Update: You can also easily scan documents with OCR technology via your iPhone, by using the new DocScan app on Envato Market.
If you'd prefer to use a traditional scanner to scan your documents, read on for the full details of how to do that.
What Is OCR?
OCR stands for Optical Character Recognition. Whenever you scan a document, the scanner itself has no way of knowing what the difference between text and an image is, so everything you scan is effectively an image. This also applies even if you chose to save it as a PDF as you won’t be able to (yet) select any text.

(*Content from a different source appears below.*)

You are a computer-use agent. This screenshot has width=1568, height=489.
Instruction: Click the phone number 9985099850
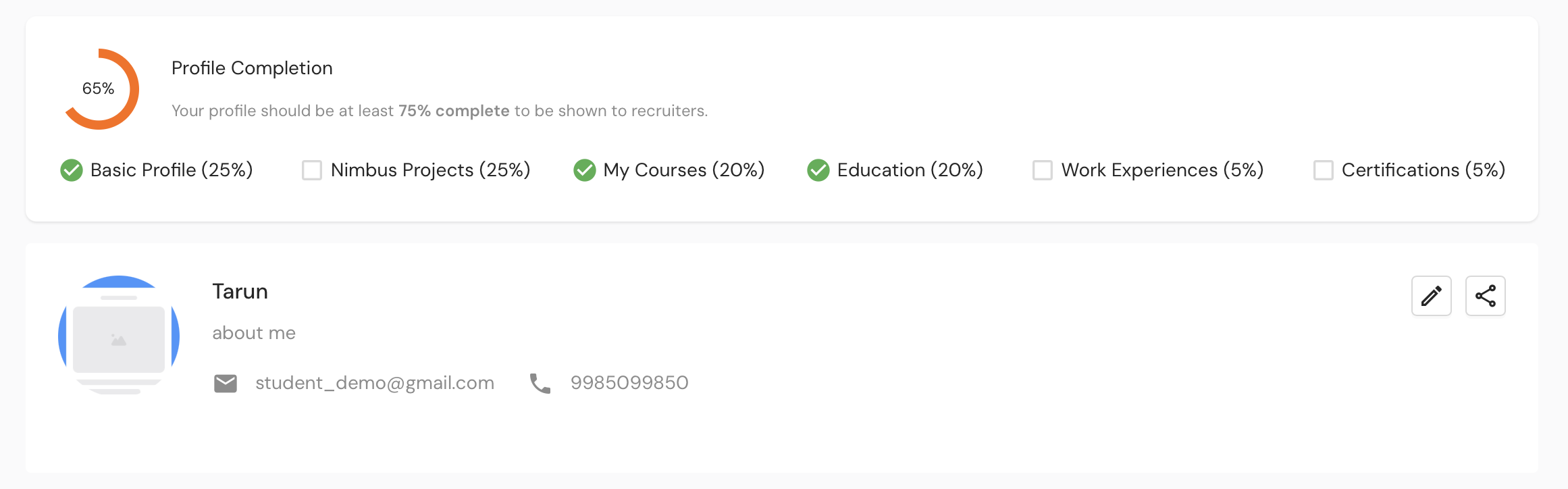(629, 383)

OCR technology has been around for quite a while but it's an often understated feature that is usually never even looked over. If you've bought a scanner in the last few years then chances are you already had some pretty nifty OCR software on the disc it came with! As Mac users, we're sometimes spoilt by the fact that we hardly ever need to worry about installing drivers so software on the same discs is often ignored.

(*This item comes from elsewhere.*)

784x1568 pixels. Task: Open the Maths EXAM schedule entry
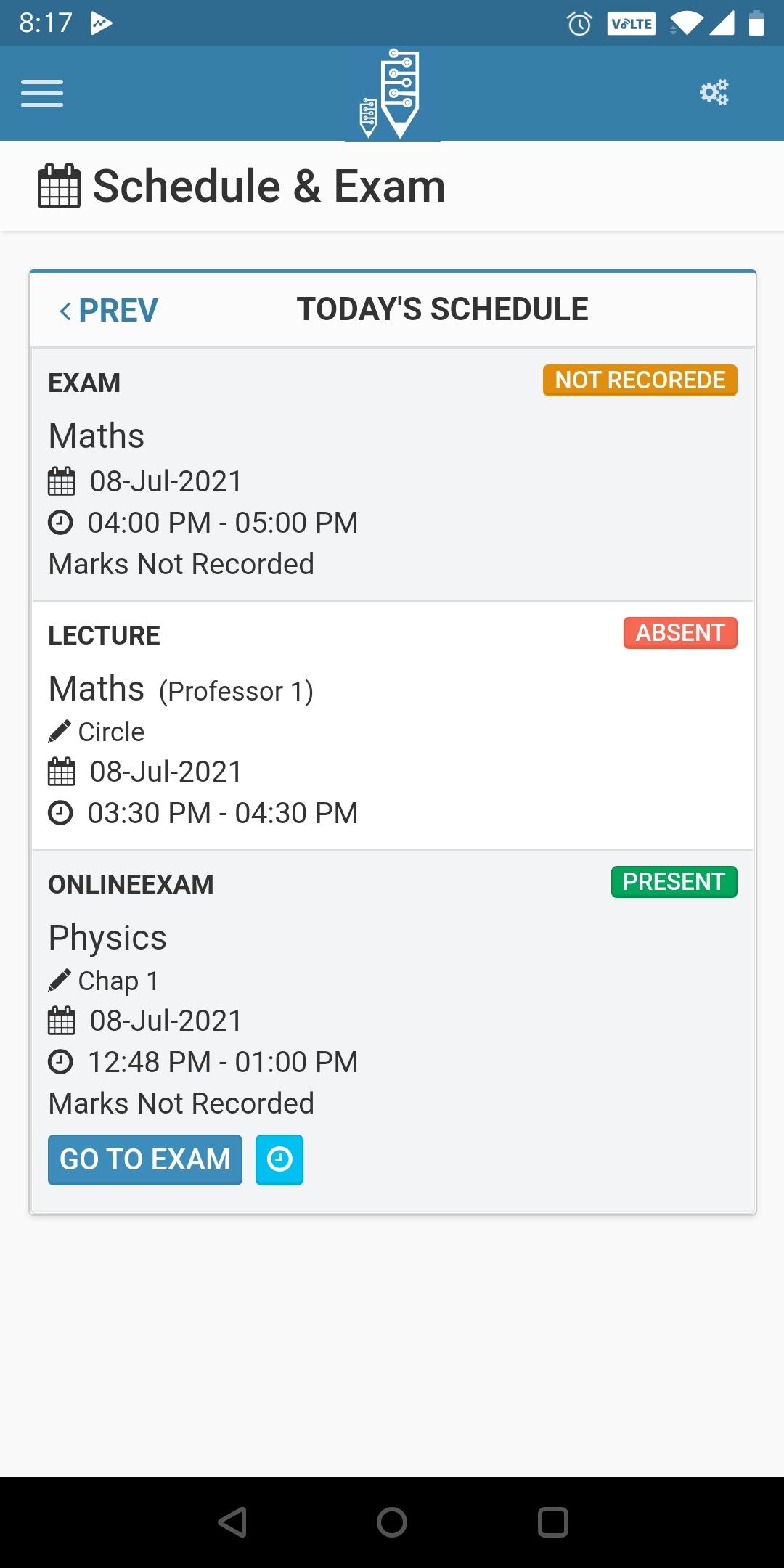click(x=393, y=475)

Tip: A PDF is just a container for text and images so any receipts or correspondence that you’ve scanned and saved as PDF aren’t yet searchable.

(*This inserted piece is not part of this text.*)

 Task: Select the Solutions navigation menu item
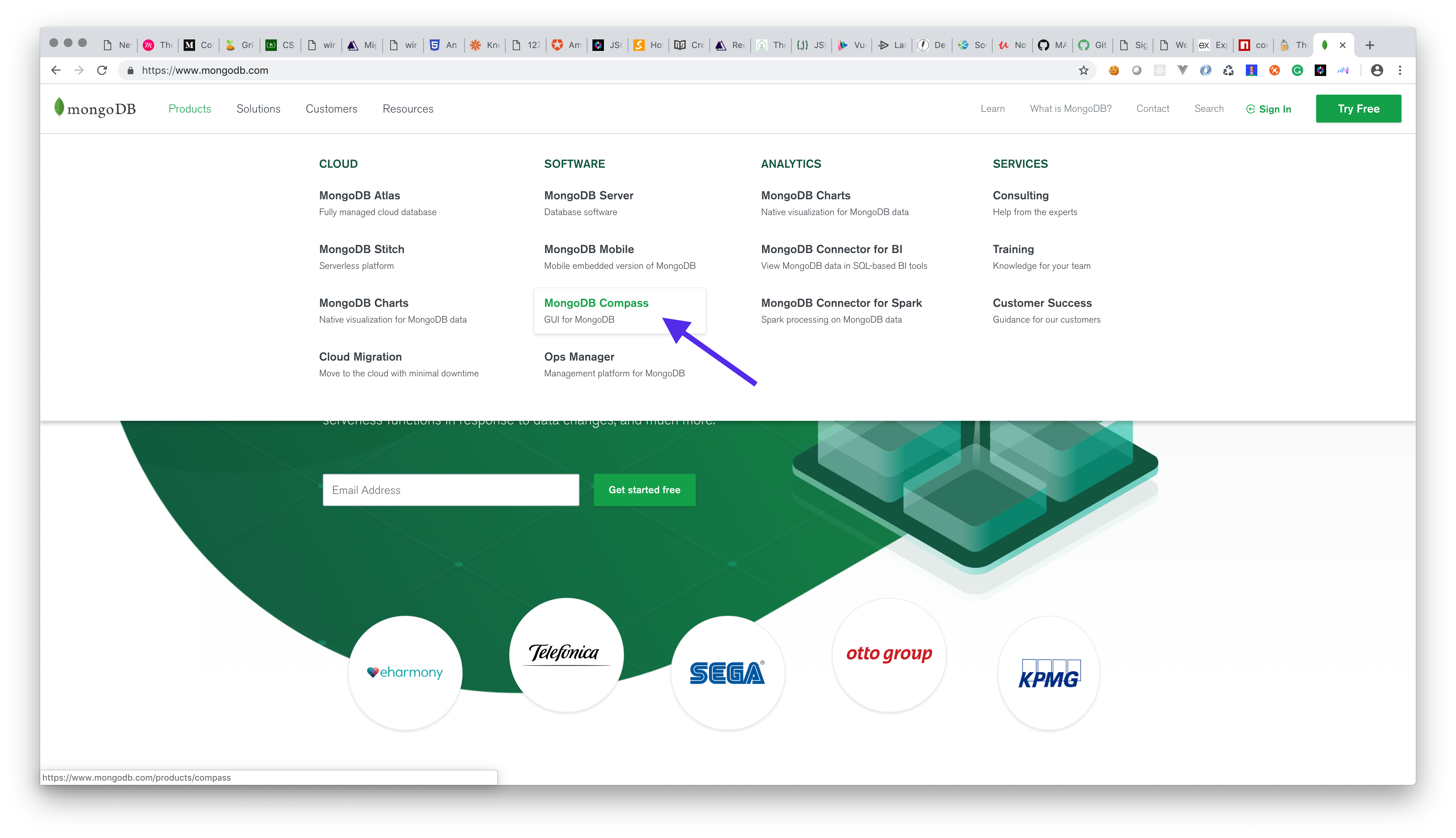coord(257,108)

Prizmo is a dedicated OCR app. It isn’t designed to help you crop or straighten your scanned documents, it’s sole purpose is to analyse the text of any scans and convert it into searchable text. It’s not just limited to plain text documents such as receipts and correspondence, Prizmo will even analyse old newspapers and magazines, book covers, pretty much anything with any shape, size and colour of text is something Prizmo will convert.
Prizmo includes the ability to capture scans directly from Image Capture, OS X’s built-in camera and scanner import app, so you can use it in conjunction with any existing scanner. You can also import existing files if you’ve been scanning them already.
When you launch Prizmo it will prompt you to either create a new document or open an existing one. Before continuing, this is referring to a Prizmo document and not the one you’re wanting to analyse. It can be a little confusing but Prizmo can save the scans you’ve done if you ever need to go back and alter the text, for example if you had scanned in a 200-page PDF and noticed some pages weren’t properly analysed in the middle and some text was missing. Saving your work in Prizmo means you can go back and make any changes as needed.
Select New Document… and you’ll be presented with a new Prizmo document to start using.
We can either drag and drop an image file (JPG, PDF, TIFF, etc), import from our scanner or even browse a photo library.
For the purposes of this tutorial, I’m using an existing document that I had scanned in using my flatbed scanner. It was saved directly as a PDF and as you can see, I can’t highlight any text.
Select Open Image File… and select an image to use.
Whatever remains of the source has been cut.